Saved entries:
%%
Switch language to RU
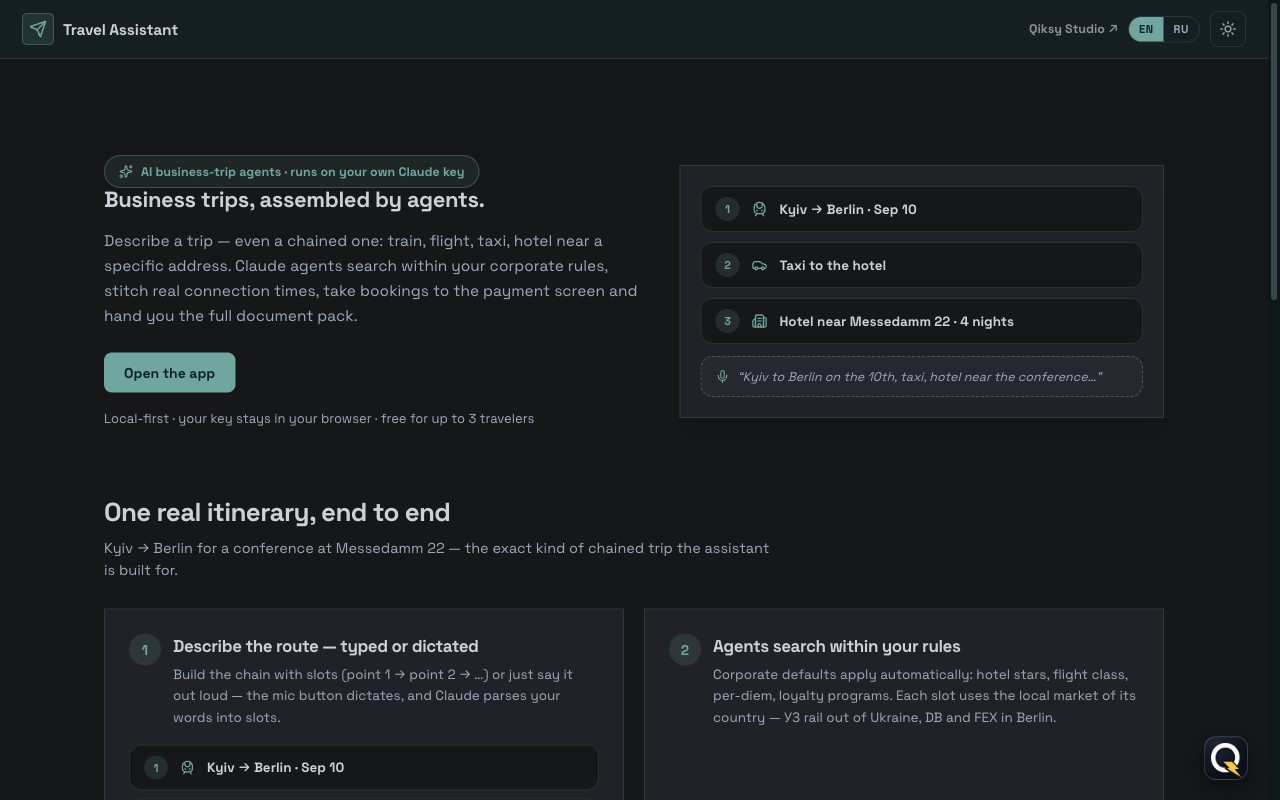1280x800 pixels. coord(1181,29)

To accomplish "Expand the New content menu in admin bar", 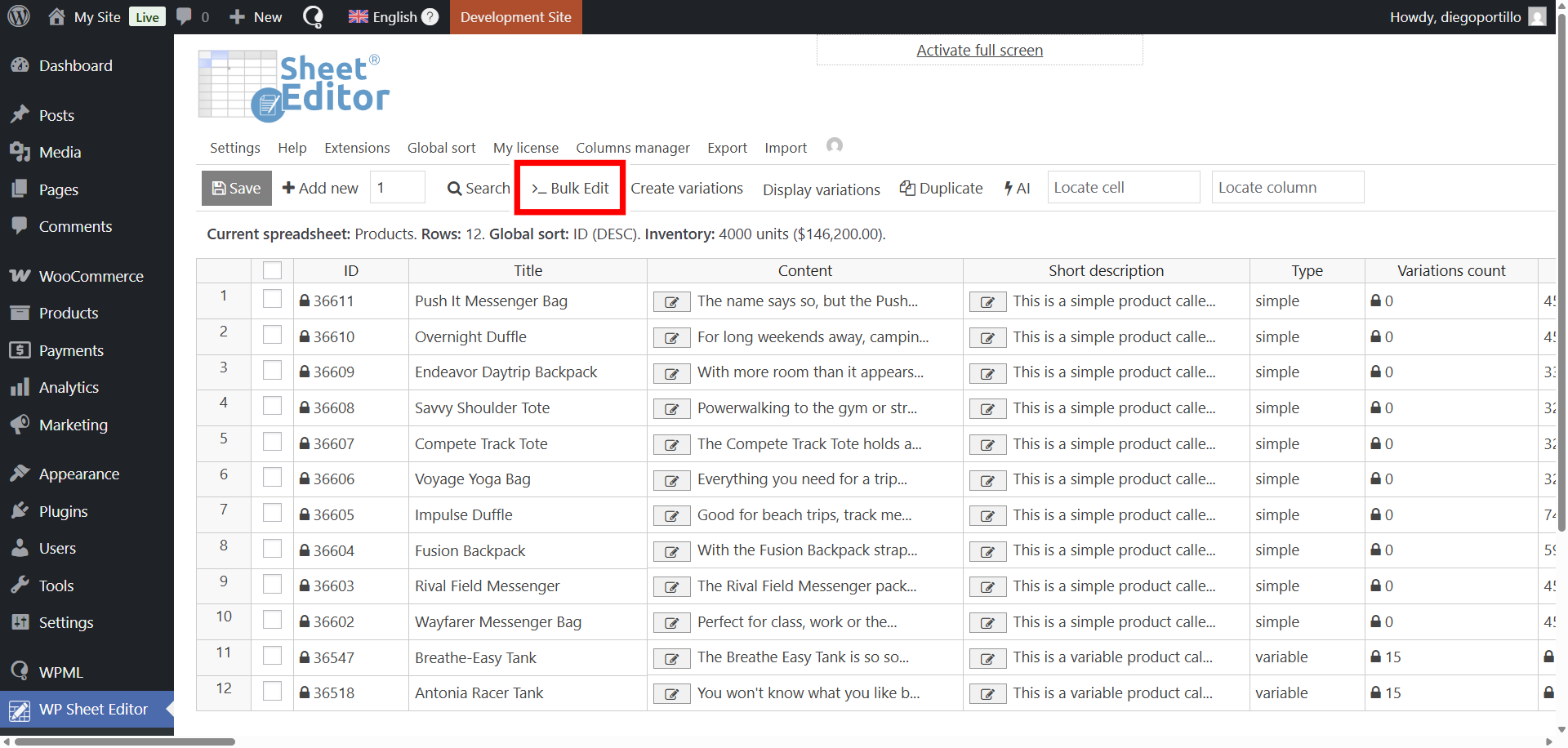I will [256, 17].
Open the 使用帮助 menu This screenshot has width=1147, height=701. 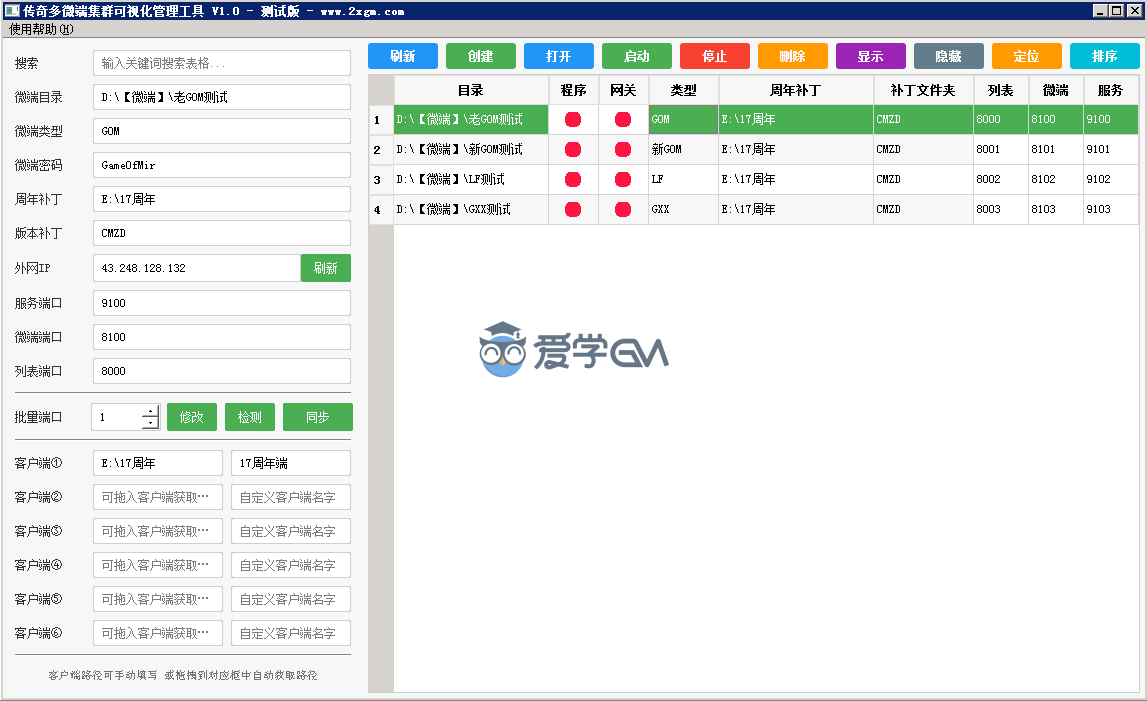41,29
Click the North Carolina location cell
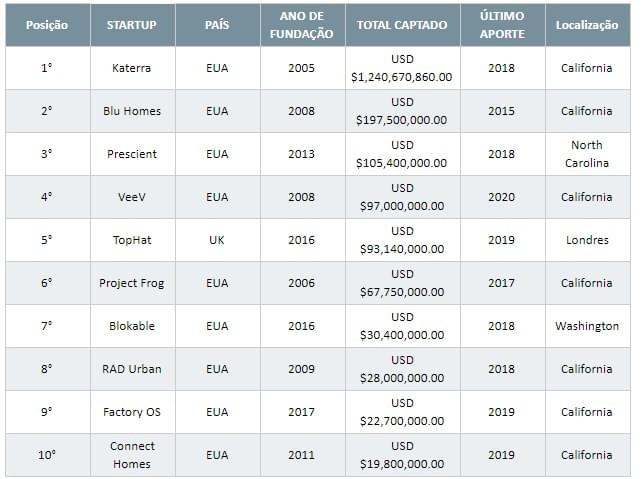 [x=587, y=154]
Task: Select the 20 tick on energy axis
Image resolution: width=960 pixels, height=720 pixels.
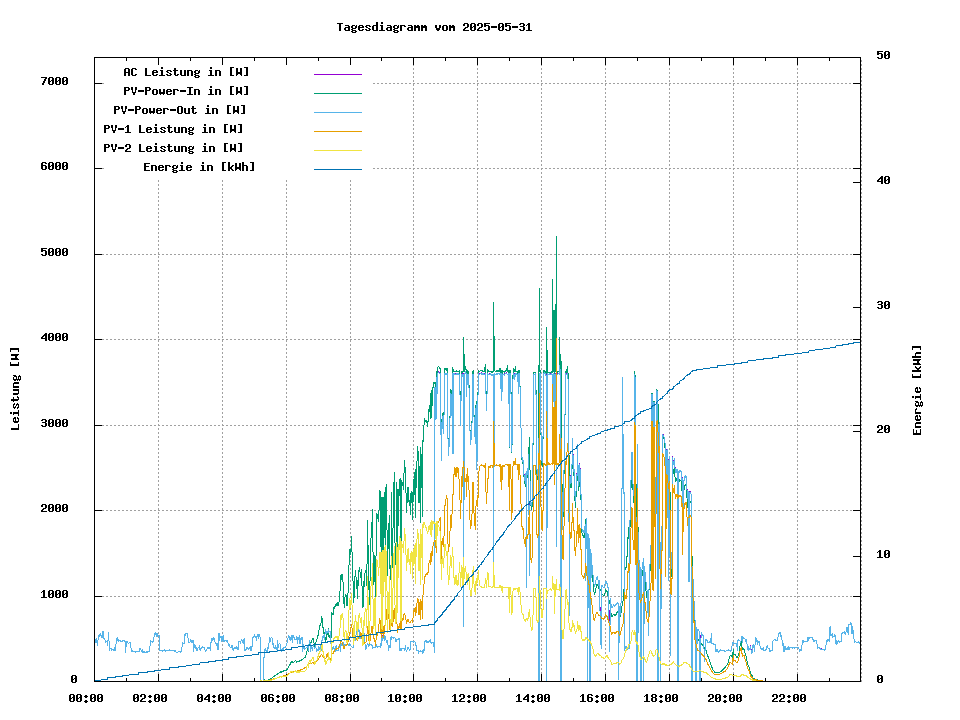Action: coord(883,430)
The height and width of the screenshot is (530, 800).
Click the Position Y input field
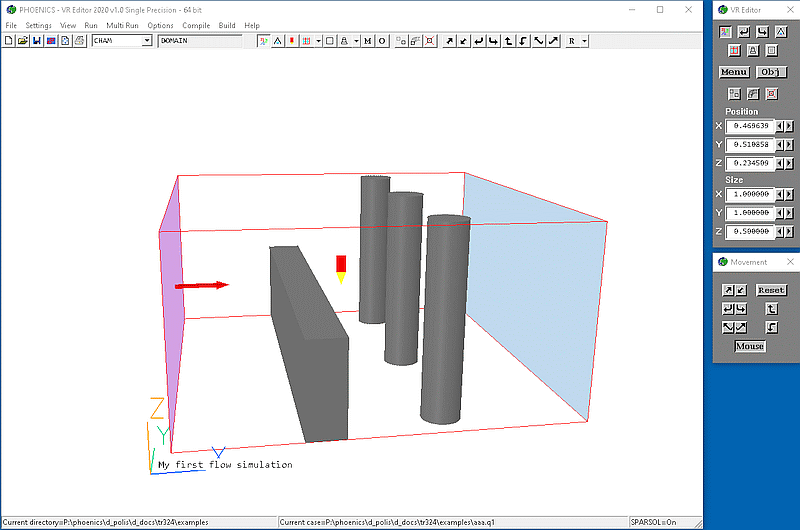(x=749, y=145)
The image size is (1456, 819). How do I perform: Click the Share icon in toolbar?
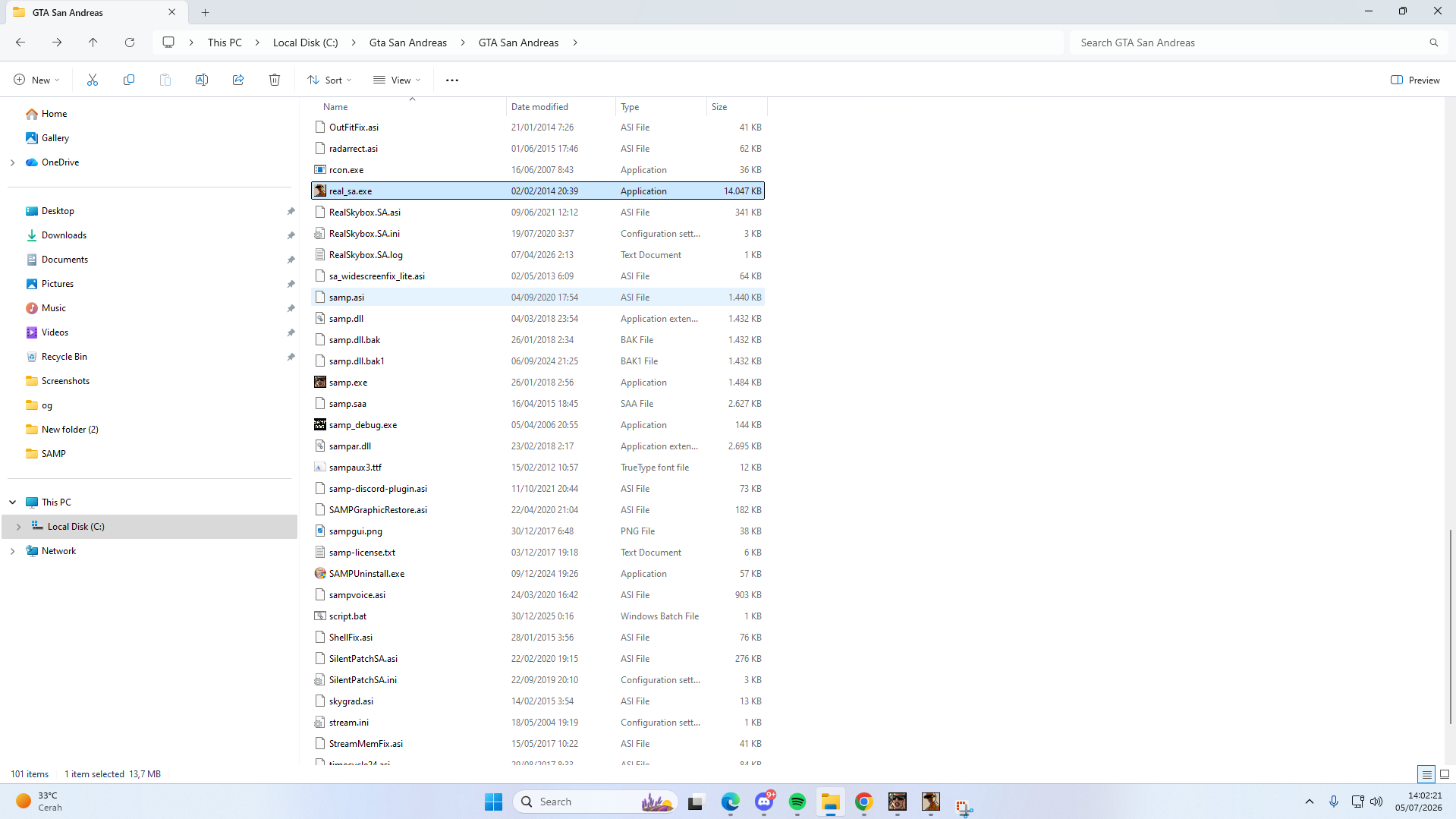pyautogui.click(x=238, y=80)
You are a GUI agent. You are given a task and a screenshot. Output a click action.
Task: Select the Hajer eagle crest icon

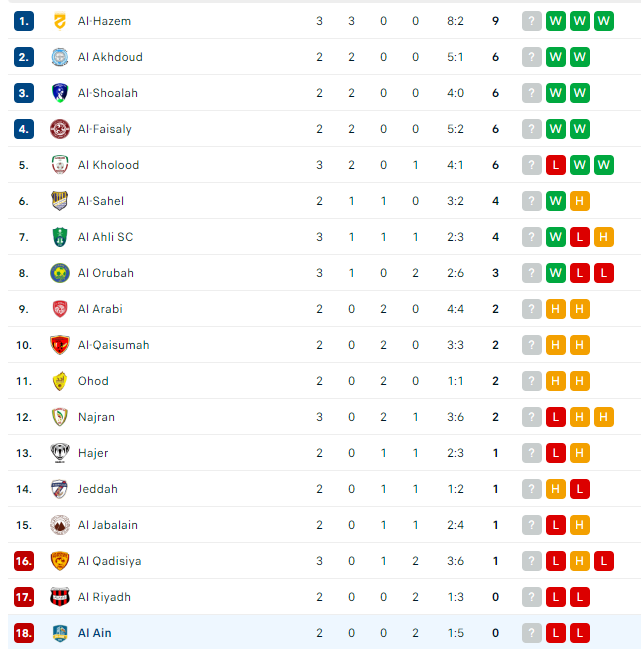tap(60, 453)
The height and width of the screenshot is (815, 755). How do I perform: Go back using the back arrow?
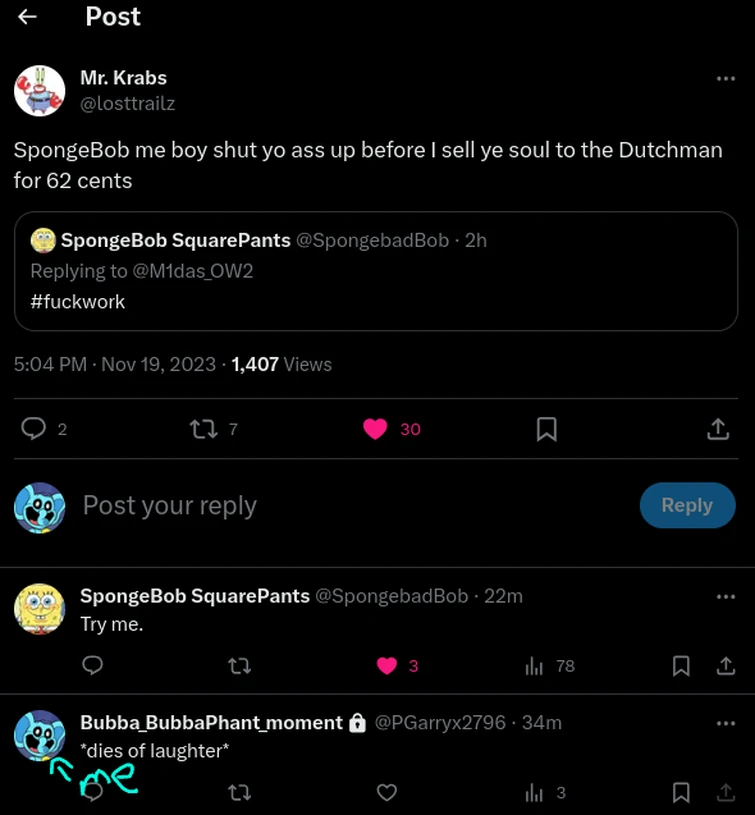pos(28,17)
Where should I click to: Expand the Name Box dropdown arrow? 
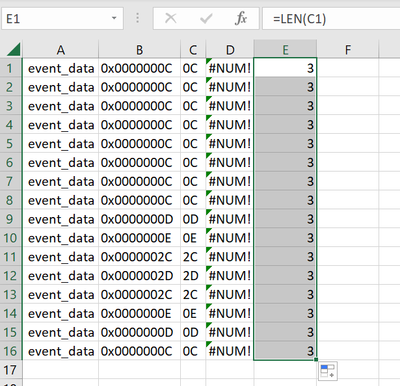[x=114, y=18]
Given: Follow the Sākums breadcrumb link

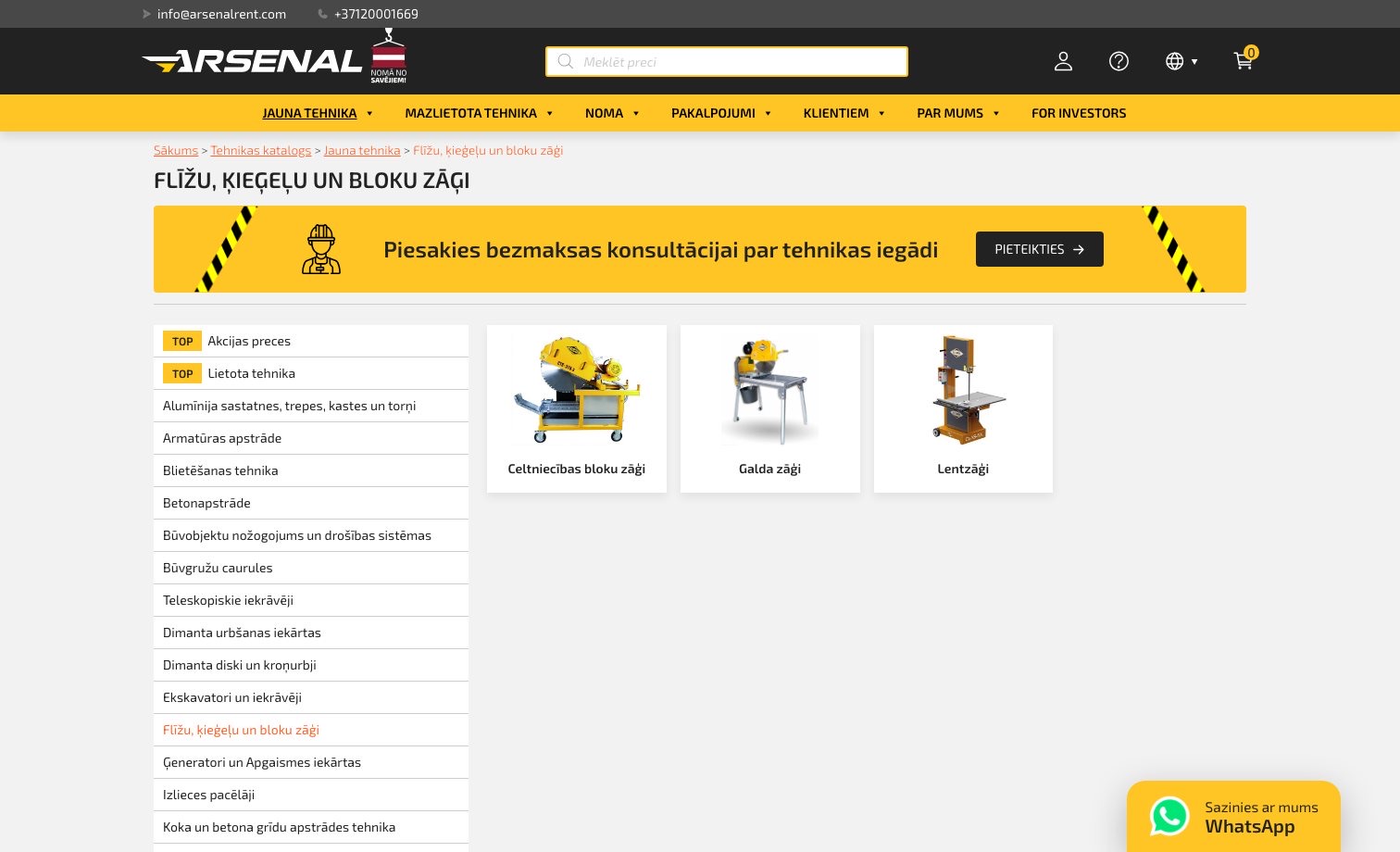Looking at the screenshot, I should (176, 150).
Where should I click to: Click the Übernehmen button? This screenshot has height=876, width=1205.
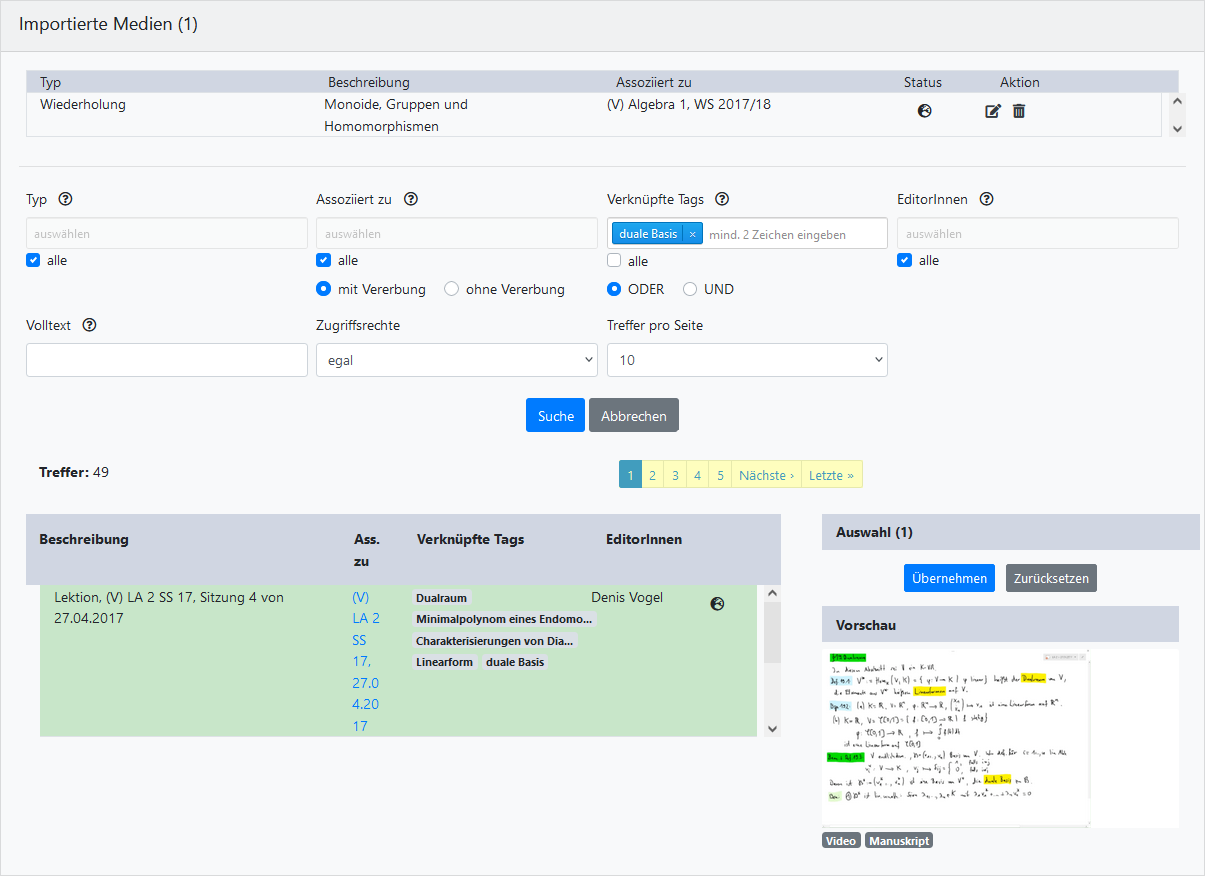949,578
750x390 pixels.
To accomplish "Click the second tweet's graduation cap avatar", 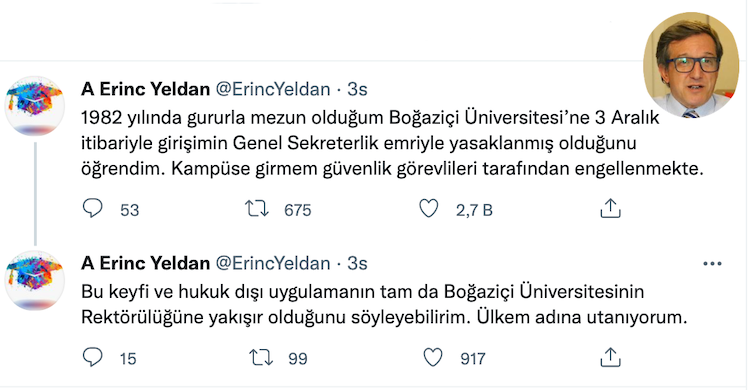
%%
Directions:
Every line between the one containing "Where should I click to: Click" and the last line of the data above, both included, should be copied exactly, but not the pictures.

Solution for this problem:
Where should I click to: Click the Übernehmen button? This screenshot has height=876, width=1205.
949,578
750x390 pixels.
To accomplish "Click the second tweet's graduation cap avatar", 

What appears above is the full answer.